In this study, a combination of traditional methods and recent developments in bioinformatics has been used to discover some potential ACEI peptides. Two novel ACEI tetrapeptides, FRVW and LPYY, derived from P. fucata meat protein hydrolysates were screened and synthesized. In vitro assays of ACEI activity showed that both FRVW and LPYY had strong ACEI activities. In particular, FRVW exhibited excellent ACEI activity, with an IC50 value of 18.34 μM, which is one of the best results for tetrapeptides derived from plants, animals, and marine organisms. Lineweaver–Burk plots showed that the peptide FRVW was a noncompetitive inhibitor and that LPYY acted in a mixed-mode type of inhibition. The two peptides were unable to resist hydrolysis by ACE and showed pro-drug characteristics. Furthermore, the result of a molecular docking simulation showed that hydrophobic amino acid of peptides interacted with ACE through various forces, thus reducing catalytic activity.
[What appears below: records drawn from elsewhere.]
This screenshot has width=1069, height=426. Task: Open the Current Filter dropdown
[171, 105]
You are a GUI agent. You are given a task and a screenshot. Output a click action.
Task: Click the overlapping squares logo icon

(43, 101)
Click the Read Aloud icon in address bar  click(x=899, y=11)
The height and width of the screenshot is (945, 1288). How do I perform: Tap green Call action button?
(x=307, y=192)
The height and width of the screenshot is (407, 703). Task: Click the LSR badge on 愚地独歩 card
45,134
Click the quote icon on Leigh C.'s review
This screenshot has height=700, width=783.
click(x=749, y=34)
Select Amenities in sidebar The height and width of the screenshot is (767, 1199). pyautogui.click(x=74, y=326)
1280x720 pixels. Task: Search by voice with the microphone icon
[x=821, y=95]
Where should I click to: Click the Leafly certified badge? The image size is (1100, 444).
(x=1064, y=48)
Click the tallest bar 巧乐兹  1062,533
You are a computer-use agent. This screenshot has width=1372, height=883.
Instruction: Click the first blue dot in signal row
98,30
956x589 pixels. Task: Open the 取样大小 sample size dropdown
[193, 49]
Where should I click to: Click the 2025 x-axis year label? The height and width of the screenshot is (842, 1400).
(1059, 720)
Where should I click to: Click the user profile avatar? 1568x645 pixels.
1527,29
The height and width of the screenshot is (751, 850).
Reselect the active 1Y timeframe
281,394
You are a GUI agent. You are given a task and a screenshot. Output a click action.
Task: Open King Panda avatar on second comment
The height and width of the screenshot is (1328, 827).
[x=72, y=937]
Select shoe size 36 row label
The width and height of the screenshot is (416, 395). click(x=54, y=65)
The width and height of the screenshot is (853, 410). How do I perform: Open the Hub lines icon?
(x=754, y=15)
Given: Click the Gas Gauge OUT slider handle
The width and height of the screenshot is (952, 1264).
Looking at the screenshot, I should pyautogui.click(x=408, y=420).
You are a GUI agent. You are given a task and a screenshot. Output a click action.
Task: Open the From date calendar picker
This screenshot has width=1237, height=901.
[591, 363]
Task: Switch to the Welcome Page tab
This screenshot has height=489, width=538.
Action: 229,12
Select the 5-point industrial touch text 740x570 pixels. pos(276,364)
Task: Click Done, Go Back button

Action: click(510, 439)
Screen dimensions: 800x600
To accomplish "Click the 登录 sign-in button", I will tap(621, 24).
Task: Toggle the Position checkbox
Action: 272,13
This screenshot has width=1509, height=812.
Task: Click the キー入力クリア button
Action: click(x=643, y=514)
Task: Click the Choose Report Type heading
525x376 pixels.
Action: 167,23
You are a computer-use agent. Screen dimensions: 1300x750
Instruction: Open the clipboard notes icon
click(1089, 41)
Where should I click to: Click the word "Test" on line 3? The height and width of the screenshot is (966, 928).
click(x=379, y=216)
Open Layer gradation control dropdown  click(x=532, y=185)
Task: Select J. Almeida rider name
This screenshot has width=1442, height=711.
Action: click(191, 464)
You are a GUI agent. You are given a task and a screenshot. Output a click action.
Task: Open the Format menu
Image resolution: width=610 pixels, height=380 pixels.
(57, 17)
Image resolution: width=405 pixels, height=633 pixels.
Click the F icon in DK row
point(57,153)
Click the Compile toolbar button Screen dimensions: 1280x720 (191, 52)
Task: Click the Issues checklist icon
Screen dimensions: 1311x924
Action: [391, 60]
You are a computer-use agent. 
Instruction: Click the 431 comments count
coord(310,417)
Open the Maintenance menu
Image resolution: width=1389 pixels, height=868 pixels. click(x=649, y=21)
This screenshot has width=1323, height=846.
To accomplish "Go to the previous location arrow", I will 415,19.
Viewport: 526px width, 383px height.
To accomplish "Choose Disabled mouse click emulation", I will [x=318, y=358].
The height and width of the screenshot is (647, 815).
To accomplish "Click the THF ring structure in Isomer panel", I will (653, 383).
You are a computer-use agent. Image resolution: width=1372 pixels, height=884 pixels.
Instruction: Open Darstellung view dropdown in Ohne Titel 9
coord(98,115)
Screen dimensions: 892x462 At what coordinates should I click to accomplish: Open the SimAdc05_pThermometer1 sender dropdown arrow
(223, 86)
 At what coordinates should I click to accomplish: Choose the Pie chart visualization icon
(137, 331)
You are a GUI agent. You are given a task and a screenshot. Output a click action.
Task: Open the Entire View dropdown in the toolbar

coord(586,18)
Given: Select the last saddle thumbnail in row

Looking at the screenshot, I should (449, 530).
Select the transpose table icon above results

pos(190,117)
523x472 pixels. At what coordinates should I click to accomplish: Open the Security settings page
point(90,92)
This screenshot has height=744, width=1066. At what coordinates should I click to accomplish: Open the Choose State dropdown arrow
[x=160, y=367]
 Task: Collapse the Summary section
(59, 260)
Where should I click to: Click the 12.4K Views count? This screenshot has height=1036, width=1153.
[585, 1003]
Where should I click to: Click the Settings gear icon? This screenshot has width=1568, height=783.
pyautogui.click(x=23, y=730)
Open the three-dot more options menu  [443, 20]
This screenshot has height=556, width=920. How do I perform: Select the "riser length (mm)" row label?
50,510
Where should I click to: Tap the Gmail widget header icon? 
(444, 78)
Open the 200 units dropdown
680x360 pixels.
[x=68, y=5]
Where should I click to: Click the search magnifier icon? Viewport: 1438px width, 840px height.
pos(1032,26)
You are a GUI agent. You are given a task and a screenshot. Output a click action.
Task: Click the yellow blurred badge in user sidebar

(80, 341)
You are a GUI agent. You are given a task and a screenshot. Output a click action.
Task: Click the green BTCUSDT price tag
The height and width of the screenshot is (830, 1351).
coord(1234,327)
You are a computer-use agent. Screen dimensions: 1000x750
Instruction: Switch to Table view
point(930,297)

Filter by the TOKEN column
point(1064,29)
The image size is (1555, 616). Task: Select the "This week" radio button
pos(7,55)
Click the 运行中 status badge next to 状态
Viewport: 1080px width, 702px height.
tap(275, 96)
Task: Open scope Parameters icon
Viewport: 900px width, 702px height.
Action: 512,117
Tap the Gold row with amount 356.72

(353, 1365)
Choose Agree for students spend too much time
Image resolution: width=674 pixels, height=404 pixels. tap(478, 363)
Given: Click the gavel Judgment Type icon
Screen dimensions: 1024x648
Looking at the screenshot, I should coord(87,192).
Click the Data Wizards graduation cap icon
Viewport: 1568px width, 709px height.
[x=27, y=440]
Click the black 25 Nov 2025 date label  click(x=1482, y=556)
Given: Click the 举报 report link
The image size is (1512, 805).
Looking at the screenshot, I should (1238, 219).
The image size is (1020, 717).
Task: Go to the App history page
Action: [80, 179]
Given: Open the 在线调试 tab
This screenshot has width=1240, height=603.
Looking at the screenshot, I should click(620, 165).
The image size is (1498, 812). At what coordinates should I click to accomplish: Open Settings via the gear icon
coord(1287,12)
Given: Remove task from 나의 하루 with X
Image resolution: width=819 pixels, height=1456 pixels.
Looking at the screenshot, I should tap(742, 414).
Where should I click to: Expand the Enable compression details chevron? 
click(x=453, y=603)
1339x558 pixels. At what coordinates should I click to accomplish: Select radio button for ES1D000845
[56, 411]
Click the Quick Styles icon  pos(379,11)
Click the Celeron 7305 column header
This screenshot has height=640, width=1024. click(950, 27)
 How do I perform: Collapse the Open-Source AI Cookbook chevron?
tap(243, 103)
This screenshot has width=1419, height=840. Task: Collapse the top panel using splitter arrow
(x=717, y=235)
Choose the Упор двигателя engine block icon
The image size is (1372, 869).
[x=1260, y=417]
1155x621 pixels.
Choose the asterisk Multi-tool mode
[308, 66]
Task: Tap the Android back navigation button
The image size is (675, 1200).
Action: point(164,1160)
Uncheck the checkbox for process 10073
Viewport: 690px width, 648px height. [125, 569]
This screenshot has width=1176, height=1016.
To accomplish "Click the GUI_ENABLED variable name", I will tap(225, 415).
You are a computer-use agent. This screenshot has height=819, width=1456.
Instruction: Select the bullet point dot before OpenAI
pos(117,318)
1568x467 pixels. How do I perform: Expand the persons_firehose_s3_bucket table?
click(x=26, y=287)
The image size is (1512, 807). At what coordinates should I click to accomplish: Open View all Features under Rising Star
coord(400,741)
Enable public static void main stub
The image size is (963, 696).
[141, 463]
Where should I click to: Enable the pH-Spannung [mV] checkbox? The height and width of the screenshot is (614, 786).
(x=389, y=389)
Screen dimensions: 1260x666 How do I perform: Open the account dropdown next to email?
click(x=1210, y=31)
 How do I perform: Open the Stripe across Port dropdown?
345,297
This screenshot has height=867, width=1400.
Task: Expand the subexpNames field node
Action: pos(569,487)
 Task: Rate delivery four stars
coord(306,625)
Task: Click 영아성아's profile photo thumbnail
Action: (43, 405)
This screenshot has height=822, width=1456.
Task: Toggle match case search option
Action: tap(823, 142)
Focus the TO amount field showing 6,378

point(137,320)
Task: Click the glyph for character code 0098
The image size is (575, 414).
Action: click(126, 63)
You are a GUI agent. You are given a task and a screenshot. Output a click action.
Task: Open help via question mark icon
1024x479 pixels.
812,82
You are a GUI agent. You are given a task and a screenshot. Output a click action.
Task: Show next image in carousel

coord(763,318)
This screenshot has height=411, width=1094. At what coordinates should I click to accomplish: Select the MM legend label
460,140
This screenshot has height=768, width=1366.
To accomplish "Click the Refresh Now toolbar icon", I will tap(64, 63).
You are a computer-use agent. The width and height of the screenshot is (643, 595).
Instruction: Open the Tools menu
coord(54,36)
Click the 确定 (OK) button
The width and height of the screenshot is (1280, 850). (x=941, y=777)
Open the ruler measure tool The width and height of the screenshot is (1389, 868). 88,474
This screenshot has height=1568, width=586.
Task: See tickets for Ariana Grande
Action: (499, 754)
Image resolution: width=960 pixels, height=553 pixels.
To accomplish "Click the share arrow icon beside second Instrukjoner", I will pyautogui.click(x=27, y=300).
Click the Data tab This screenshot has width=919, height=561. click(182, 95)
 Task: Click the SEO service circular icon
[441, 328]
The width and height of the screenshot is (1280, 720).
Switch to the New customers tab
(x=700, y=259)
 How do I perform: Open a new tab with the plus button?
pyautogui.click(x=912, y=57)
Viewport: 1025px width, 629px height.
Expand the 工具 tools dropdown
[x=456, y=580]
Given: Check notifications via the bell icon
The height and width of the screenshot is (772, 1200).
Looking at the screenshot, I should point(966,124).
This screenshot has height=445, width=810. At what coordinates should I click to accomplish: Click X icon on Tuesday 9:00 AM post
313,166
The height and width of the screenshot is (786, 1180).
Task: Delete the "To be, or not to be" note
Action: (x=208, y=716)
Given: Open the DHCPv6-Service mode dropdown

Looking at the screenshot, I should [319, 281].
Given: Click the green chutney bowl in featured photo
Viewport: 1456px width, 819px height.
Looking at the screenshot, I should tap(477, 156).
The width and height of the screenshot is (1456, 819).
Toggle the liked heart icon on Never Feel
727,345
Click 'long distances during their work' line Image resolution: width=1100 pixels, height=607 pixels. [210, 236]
However, future studies should be focused on their detailed bioavailability and inhibitory mechanisms in vivo. In summary, our study shows that the peptides FRVW and LPYY derived from the hydrolysates of P. fucata are promising functional foods for the treatment of high blood pressure.

Funding

This work was supported by the Strategic Priority Research Program of the Chinese Academy of Sciences (No. XDA13020300).

Conflicts of interest

The authors declare no conflict of interest.